Screenshot grounding data

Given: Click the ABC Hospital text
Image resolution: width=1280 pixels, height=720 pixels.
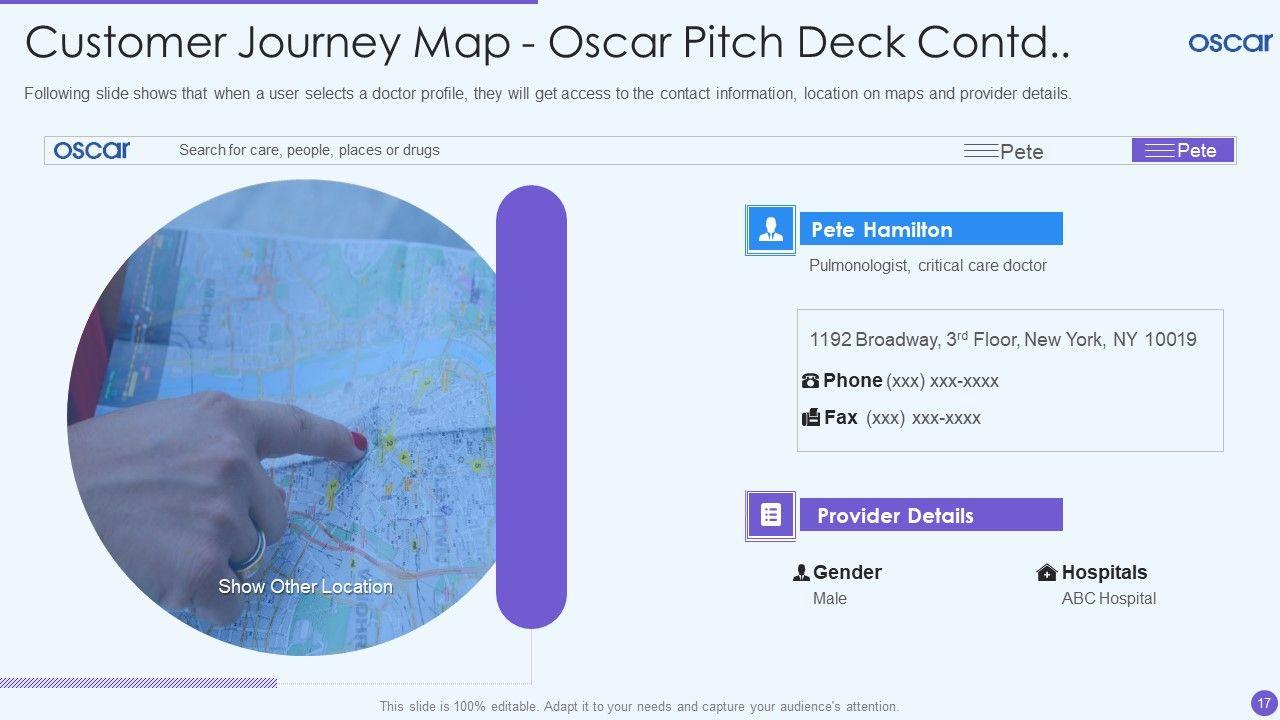Looking at the screenshot, I should tap(1108, 599).
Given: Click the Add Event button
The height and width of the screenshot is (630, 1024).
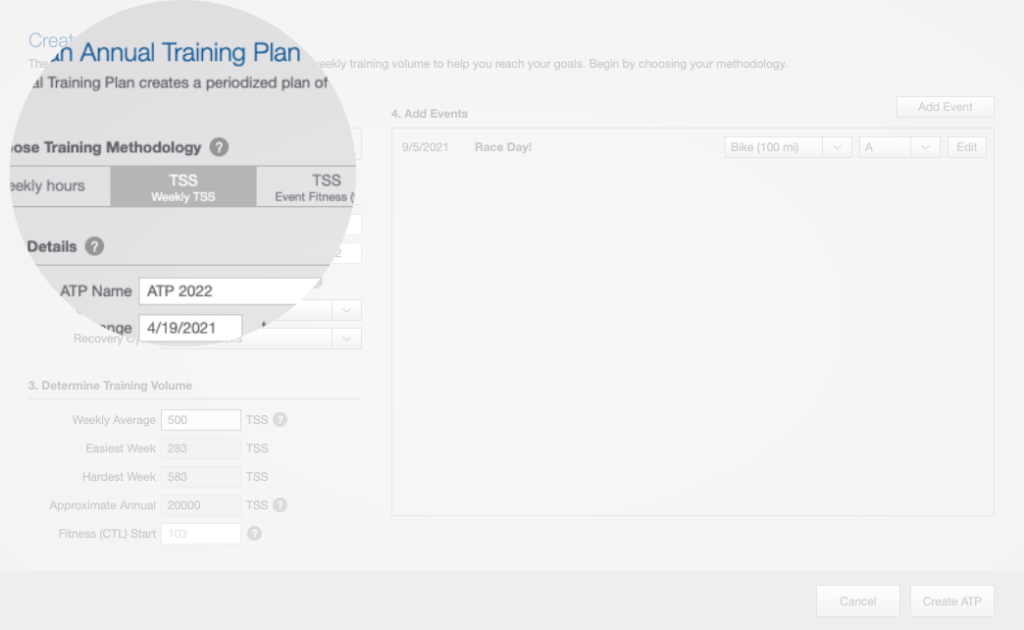Looking at the screenshot, I should click(945, 107).
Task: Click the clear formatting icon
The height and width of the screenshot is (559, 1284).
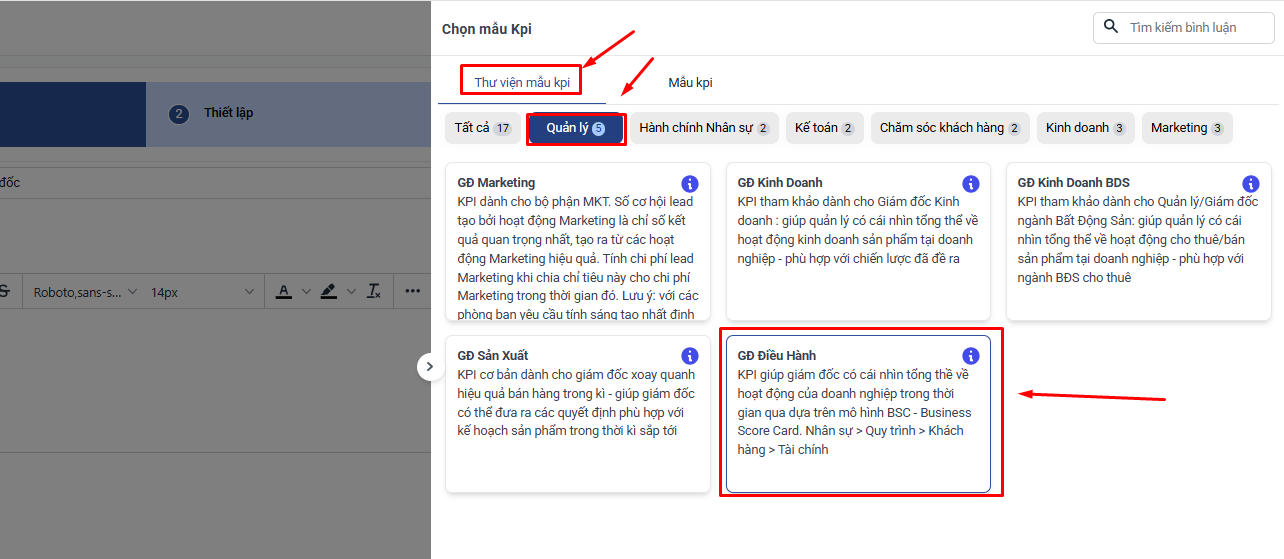Action: pos(374,292)
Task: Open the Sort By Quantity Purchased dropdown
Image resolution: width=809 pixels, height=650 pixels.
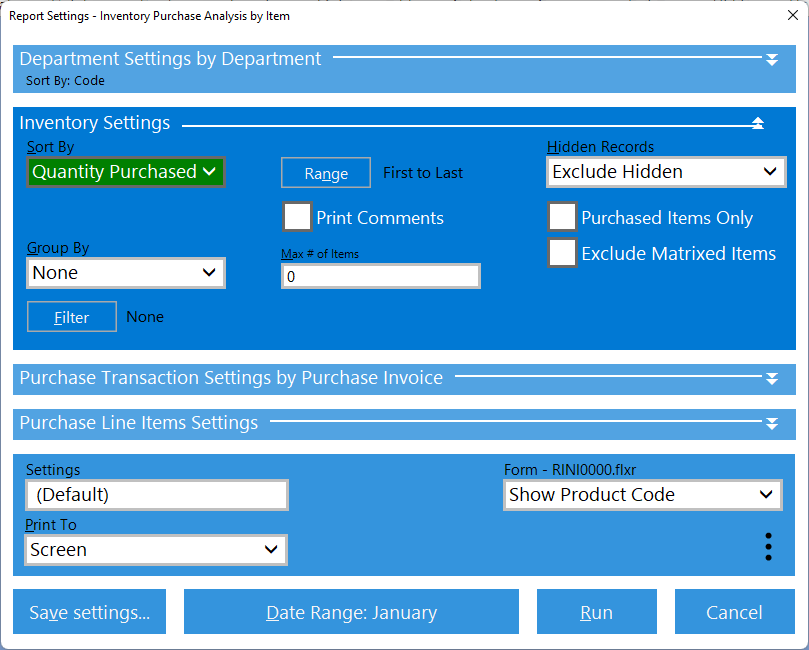Action: (x=125, y=172)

• [ASSIGNED TASK]: Repeat all of the entries word for word, but omit the pictures.

• [ANSWER FOR THIS EXERCISE]:
Given: Click the ABC Hospital text
Image resolution: width=1280 pixels, height=720 pixels.
Looking at the screenshot, I should tap(1108, 599).
Given: Click the Add Event button
The height and width of the screenshot is (630, 1024).
Looking at the screenshot, I should click(945, 107).
Task: Click the clear formatting icon
The height and width of the screenshot is (559, 1284).
Action: pos(374,292)
Task: Open the Sort By Quantity Purchased dropdown
Image resolution: width=809 pixels, height=650 pixels.
Action: (x=125, y=172)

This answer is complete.